WHAT TO DO
Collect the lines of the entries where "link" shows up.

Segment Start: STUDY MATERIAL

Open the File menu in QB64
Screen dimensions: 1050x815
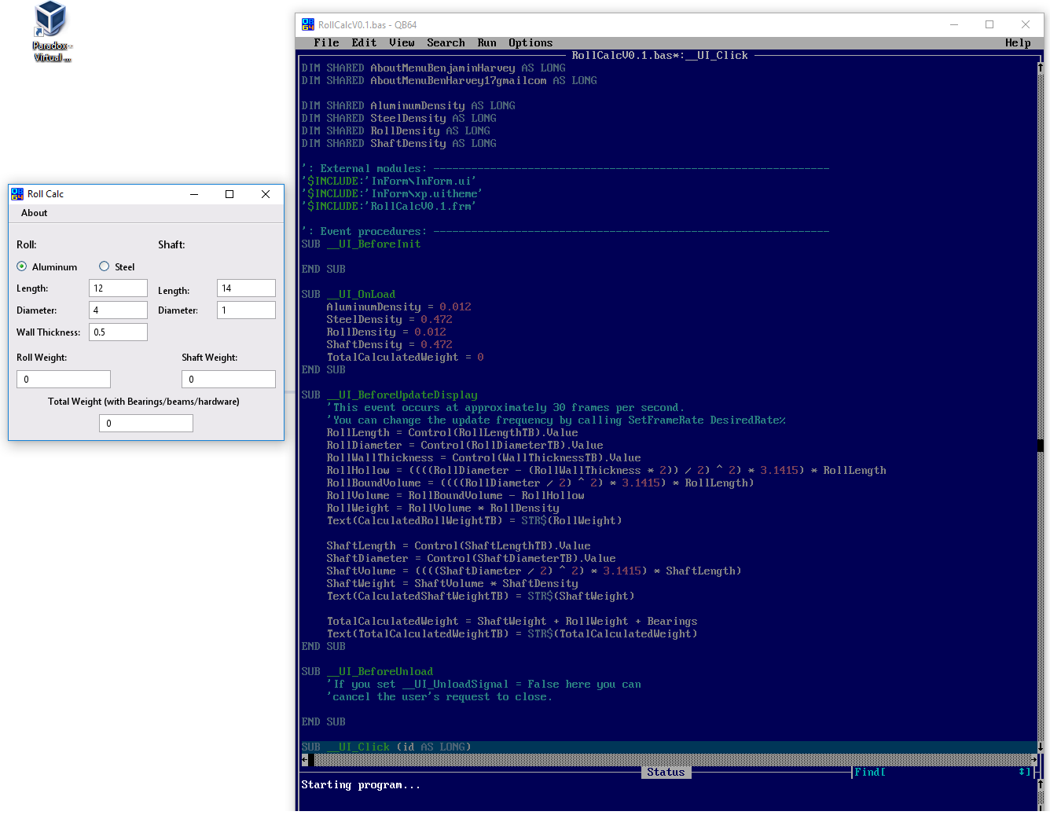click(x=326, y=42)
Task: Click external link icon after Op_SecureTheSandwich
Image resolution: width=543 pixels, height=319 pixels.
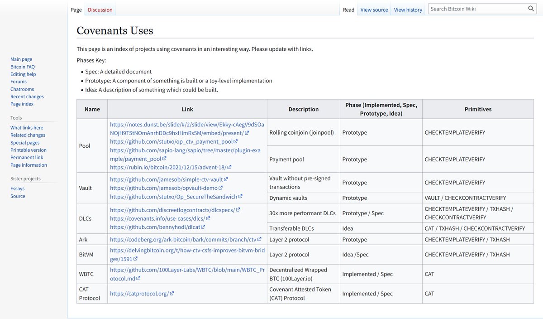Action: tap(240, 197)
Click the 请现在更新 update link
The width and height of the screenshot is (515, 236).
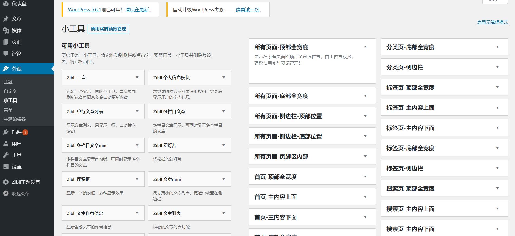click(137, 10)
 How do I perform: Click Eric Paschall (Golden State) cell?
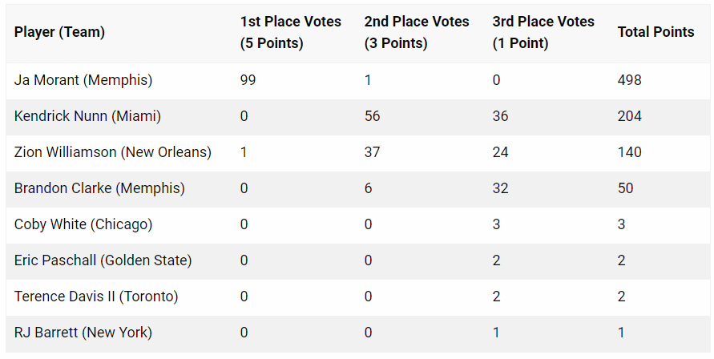pos(103,260)
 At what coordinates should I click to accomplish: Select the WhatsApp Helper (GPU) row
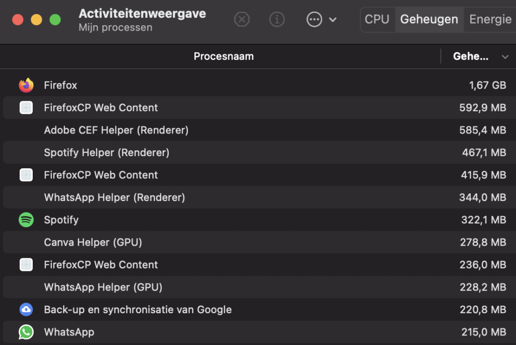[260, 287]
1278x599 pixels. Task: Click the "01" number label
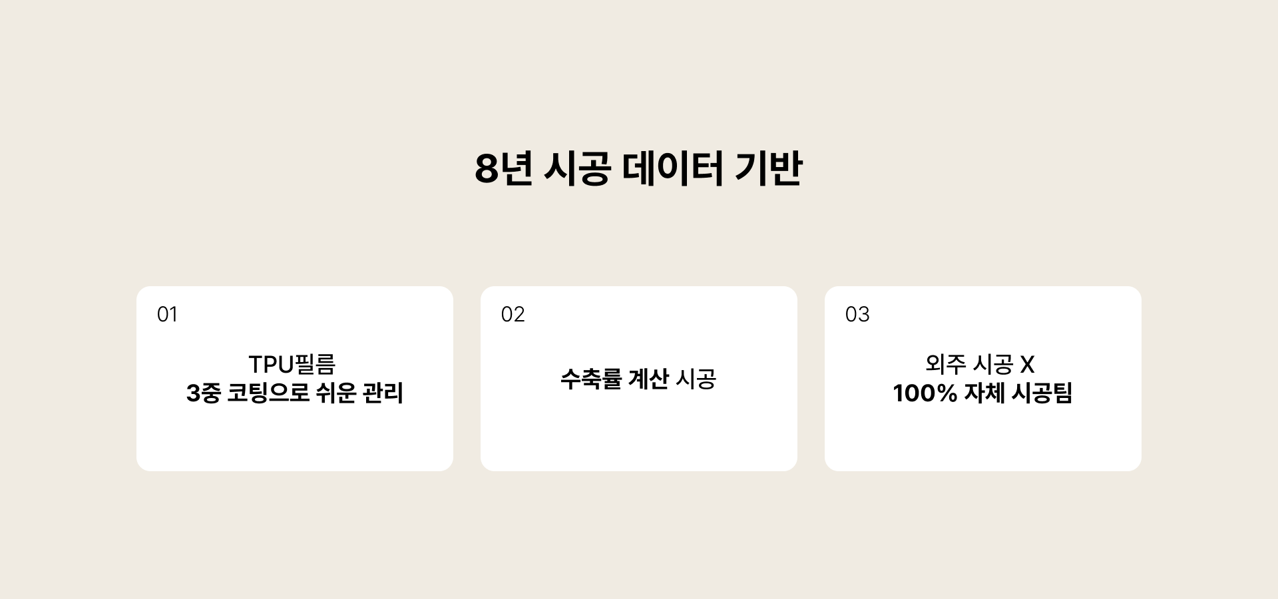coord(167,314)
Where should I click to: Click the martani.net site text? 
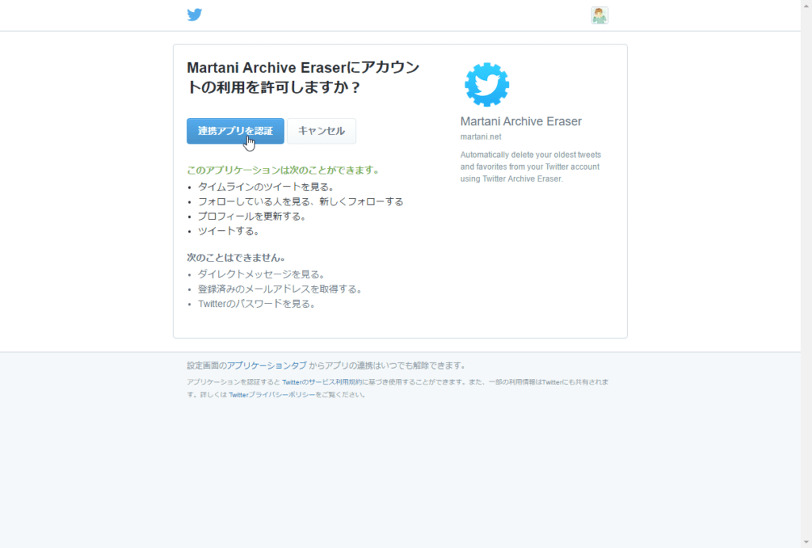coord(481,136)
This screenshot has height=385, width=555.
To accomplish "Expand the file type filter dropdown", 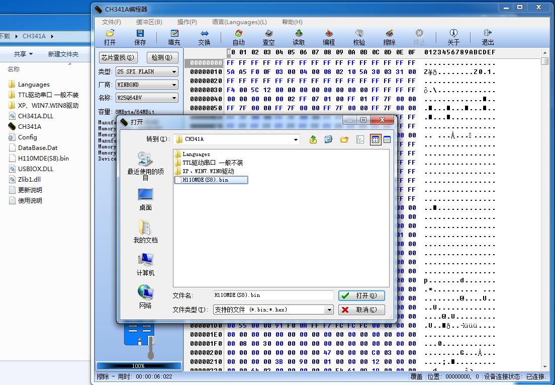I will tap(329, 310).
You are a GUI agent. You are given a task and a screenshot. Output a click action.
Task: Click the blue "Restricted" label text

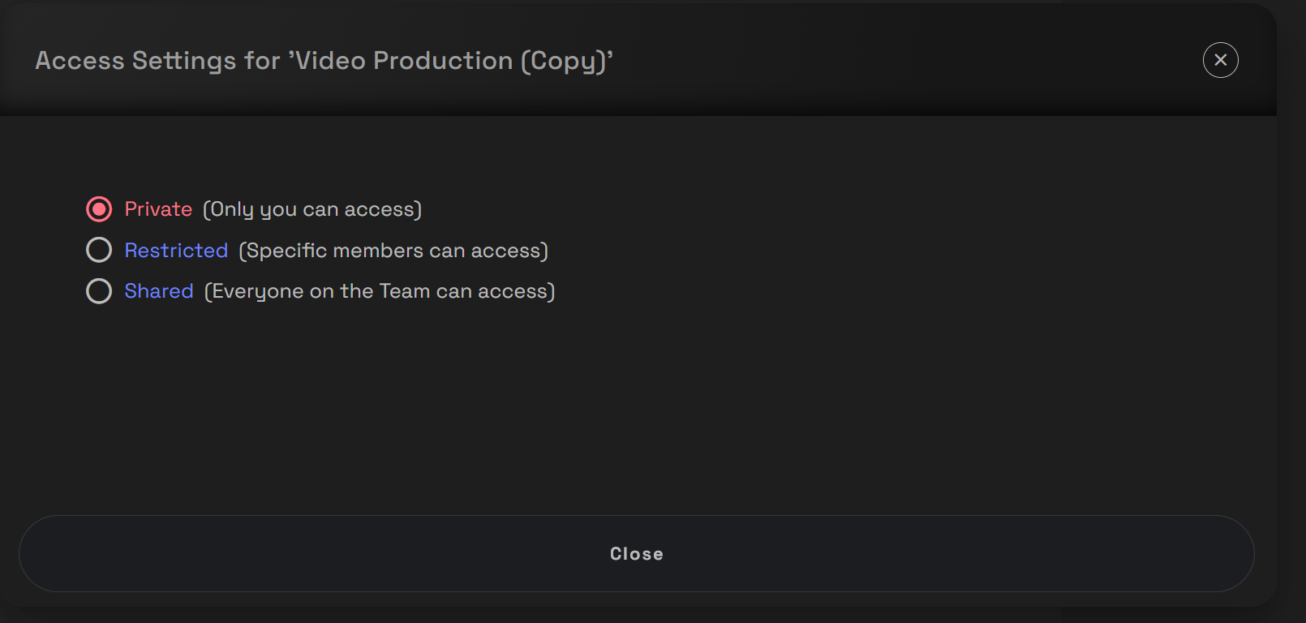click(176, 250)
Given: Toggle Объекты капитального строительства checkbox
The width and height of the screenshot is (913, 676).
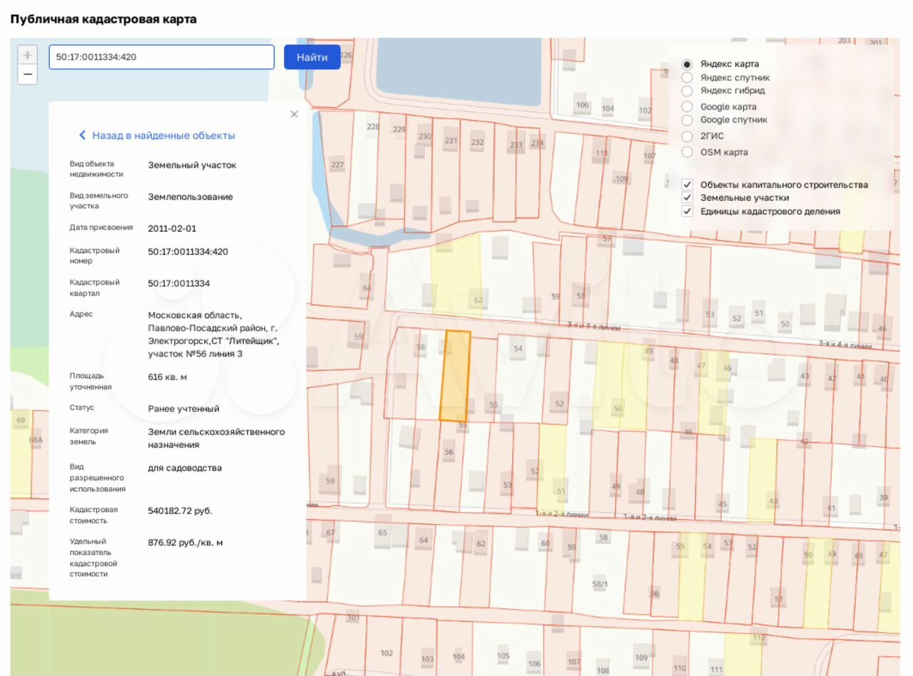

Segment End: STUDY MATERIAL

SOLVED PROBLEM
Task: Click external link icon after Op_SecureTheSandwich
Click the 请现在更新 update link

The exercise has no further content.